* **What you are asked to do**
Restate word for word the opening line of the data below and every line after it until the line with "The image size is (600, 384).", that line too, but not the pictures.

* **Data for review**
----------

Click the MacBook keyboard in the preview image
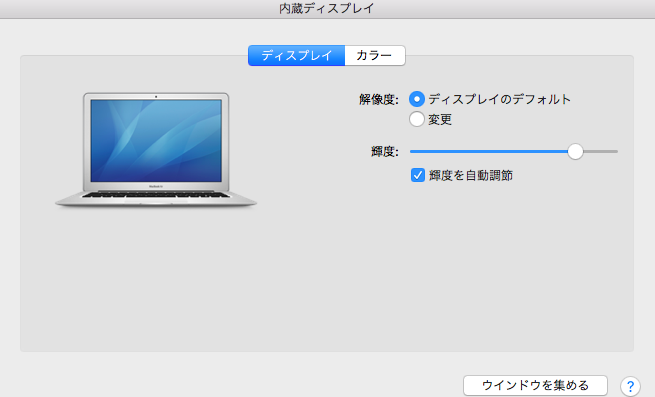Image resolution: width=655 pixels, height=397 pixels. (x=156, y=195)
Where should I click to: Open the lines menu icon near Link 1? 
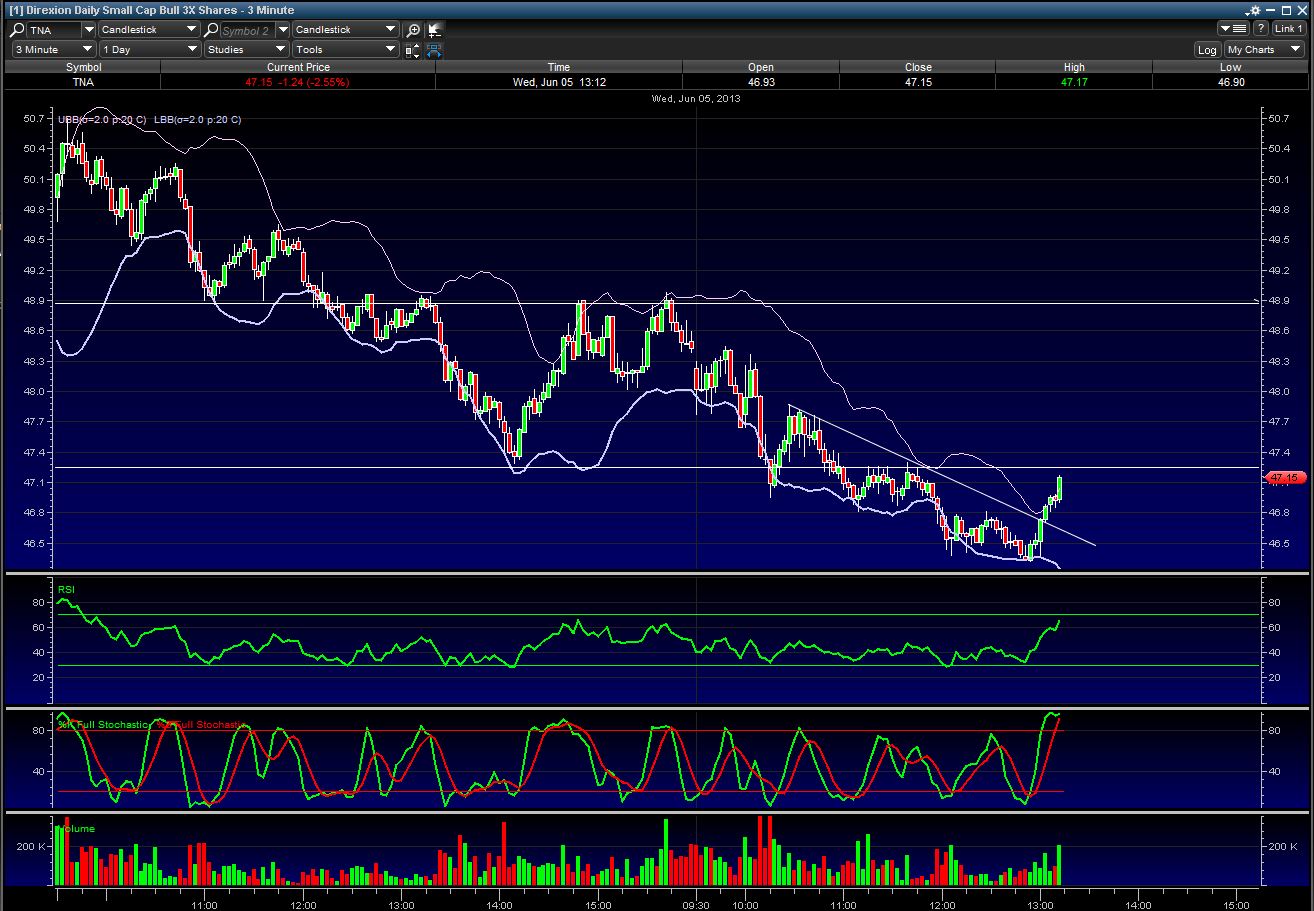click(1234, 29)
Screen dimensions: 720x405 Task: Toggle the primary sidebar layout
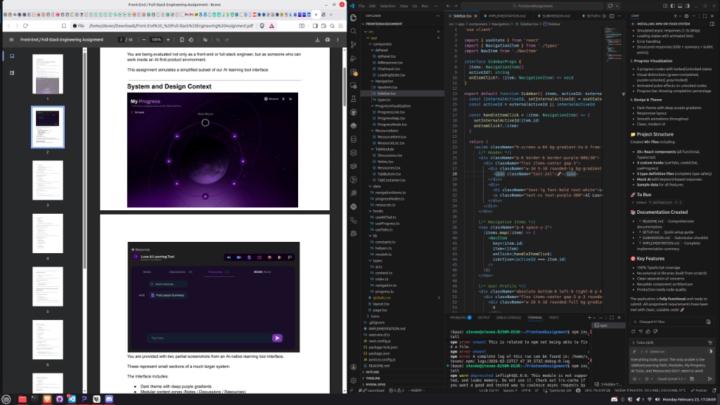672,6
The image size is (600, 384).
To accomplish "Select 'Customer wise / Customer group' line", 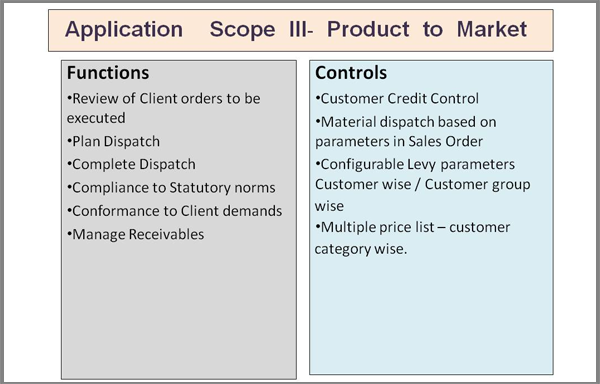I will (422, 184).
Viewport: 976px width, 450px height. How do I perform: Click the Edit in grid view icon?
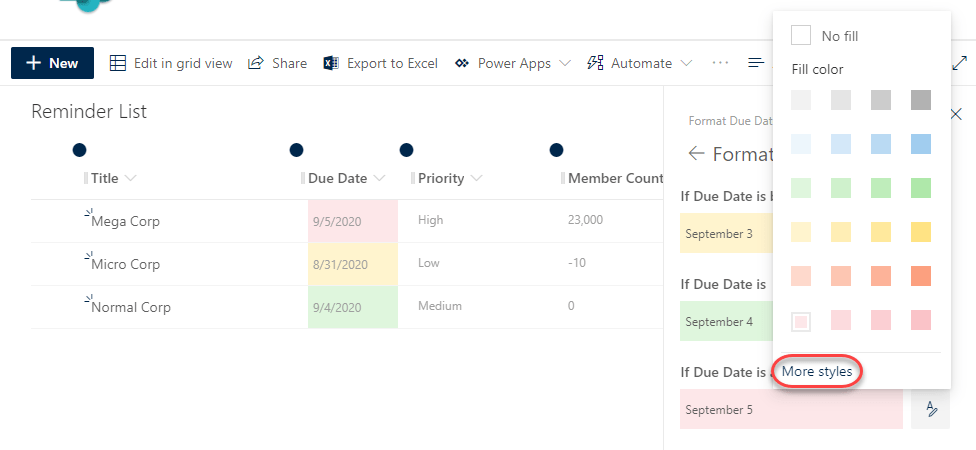[118, 63]

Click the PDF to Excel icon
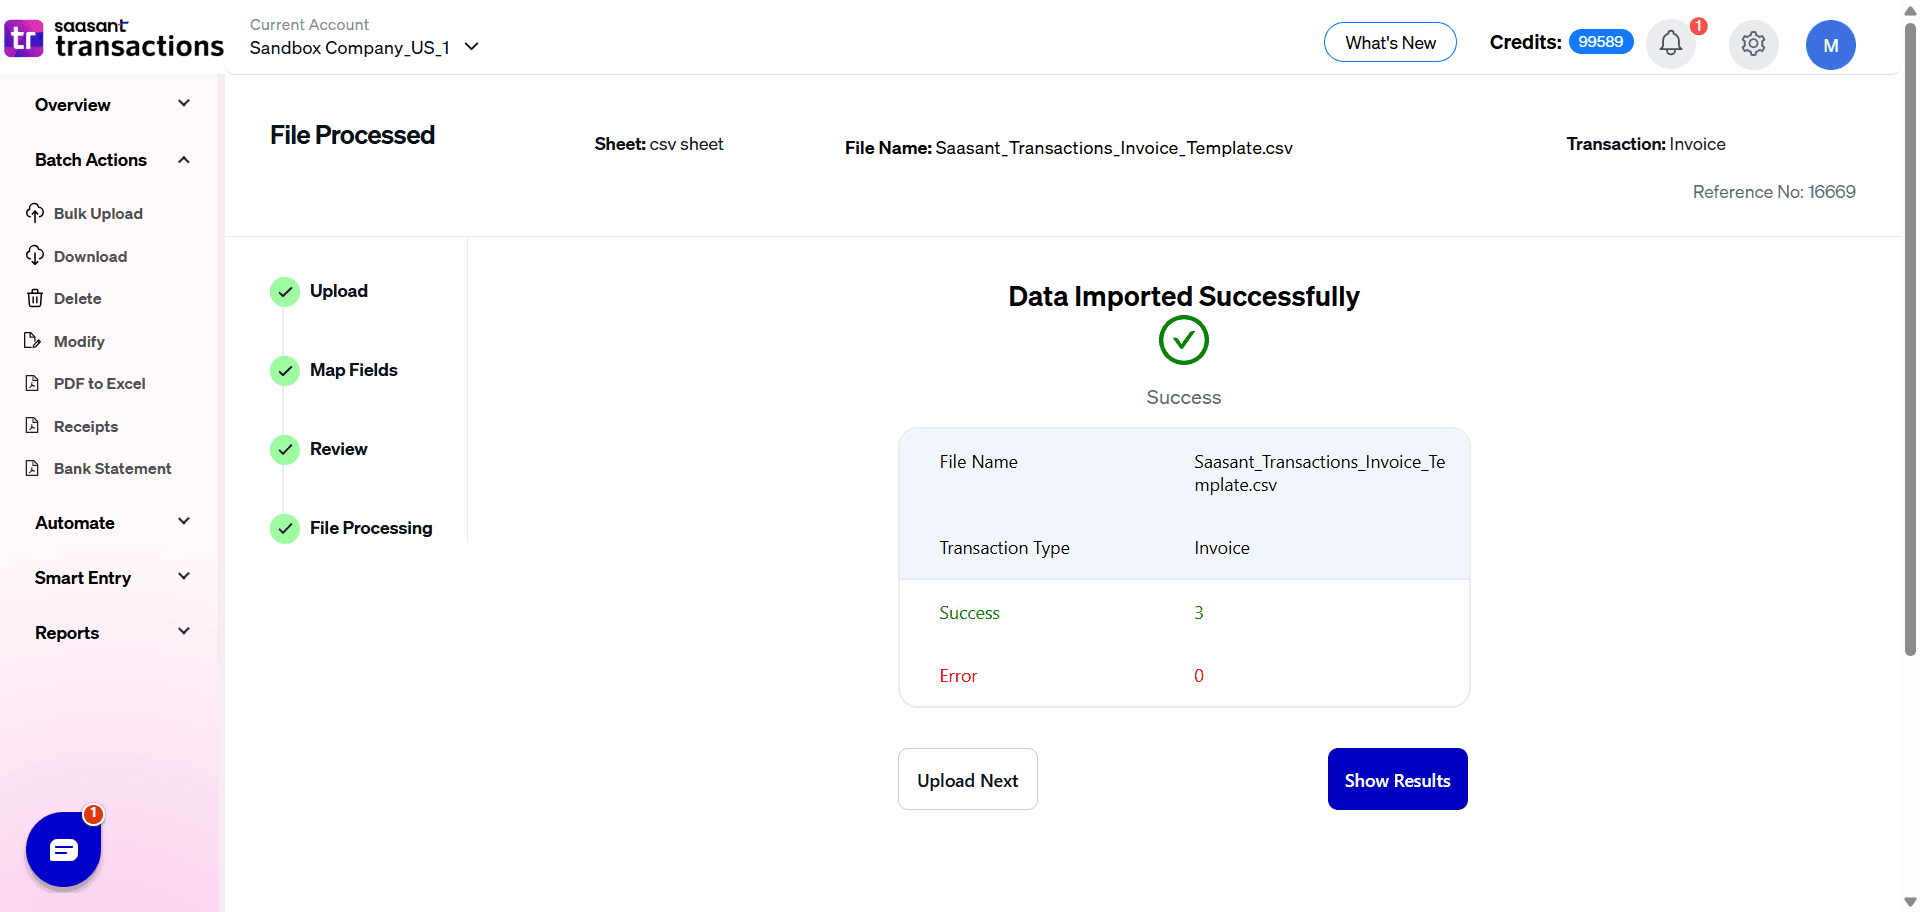tap(33, 383)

----------

* **Result of the task**
Click the MacBook keyboard in the preview image
Image resolution: width=655 pixels, height=397 pixels. (x=156, y=195)
Where should I click to: Open the lines menu icon near Link 1? 
click(1234, 29)
Screen dimensions: 720x405 Task: Toggle the primary sidebar layout
672,6
The image size is (600, 384).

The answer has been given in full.